After some time, I took out the sand from my bag. Gave it to them as a gift and was ready to go back home. I told them that I wouldn’t tell a soul that I was at their village and that I was grateful for their help and kindness. At that moment, the old te.teng came up to me and asked if I had any wish, to which I said I didn’t have one. He insisted that I wish for something. I gave a lot of thought and finally made a wish. The te.teng who brought me walked me back the path to the big rock. I told him that he would always be a good friend to me and we parted ways.

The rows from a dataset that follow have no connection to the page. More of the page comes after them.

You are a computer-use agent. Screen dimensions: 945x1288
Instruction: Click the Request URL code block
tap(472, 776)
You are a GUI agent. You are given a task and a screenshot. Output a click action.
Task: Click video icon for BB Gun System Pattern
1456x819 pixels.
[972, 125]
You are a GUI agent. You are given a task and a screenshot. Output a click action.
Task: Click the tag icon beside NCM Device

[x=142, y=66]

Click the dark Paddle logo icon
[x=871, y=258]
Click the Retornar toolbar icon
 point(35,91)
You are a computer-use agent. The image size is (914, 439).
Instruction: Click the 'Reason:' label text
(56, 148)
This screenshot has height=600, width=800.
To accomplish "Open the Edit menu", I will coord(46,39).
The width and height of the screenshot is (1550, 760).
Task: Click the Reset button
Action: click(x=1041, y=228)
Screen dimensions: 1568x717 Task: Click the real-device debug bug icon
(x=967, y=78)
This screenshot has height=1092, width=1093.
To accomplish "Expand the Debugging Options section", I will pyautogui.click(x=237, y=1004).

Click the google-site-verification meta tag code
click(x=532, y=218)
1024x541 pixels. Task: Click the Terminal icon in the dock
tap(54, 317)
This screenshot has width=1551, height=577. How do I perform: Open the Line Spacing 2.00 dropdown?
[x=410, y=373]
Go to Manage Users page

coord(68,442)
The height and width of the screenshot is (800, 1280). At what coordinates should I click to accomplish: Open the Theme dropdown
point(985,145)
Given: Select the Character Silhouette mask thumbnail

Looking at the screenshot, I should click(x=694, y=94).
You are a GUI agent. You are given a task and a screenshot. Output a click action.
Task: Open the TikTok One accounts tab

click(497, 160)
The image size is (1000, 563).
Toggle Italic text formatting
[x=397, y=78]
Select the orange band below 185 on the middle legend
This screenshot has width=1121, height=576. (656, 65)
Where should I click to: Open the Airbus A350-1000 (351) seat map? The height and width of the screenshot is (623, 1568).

It was already pretty dark. When I came back, my parents gave me a pretty good scolding because it was really late and also because I was alone. Preparing for Christmas and the New Year was how we spent the rest of the vacation. I confessed to my Grandparents that this was the best visit before we left for Shillong. I also told them how I’m looking forward to more great folk stories. They looked really happy, and we set off for Shillong.
It has been six years since I’ve seen Ripeng and the other te.tengs. The thought of whether they were okay would always flash through my mind. When the older Te.teng asked me to make a wish, I wished that they, along with the other spirits who might have been living on the hills of Balpakram, live in peace. I wasn’t trying to just look kind, but that was the only thing I could think of.
After that visit, I have been invested in learning more about my culture and folklore. I have been trying to learn about my own culture, but I have also been taking an interest to learn about other cultures as well. Meeting those te.tengs still feels like a dream. It made me understand why Balpakram was sacred. It made me understand the importance of always protecting sacred grounds even more. I’ve understood that Fairy Tales, Mythologies, or any folklore are wonderful to read and listen to; they somehow connect us and help shape us as individuals and it brings us closer to our own culture as well as different others.
Folklore or stories of different cultures should always be shared. Everyone should be able to hear such stories. One person alone should not keep it to themselves. Maybe some stories aren’t true, but we can always use our imagination and think, but what if it was?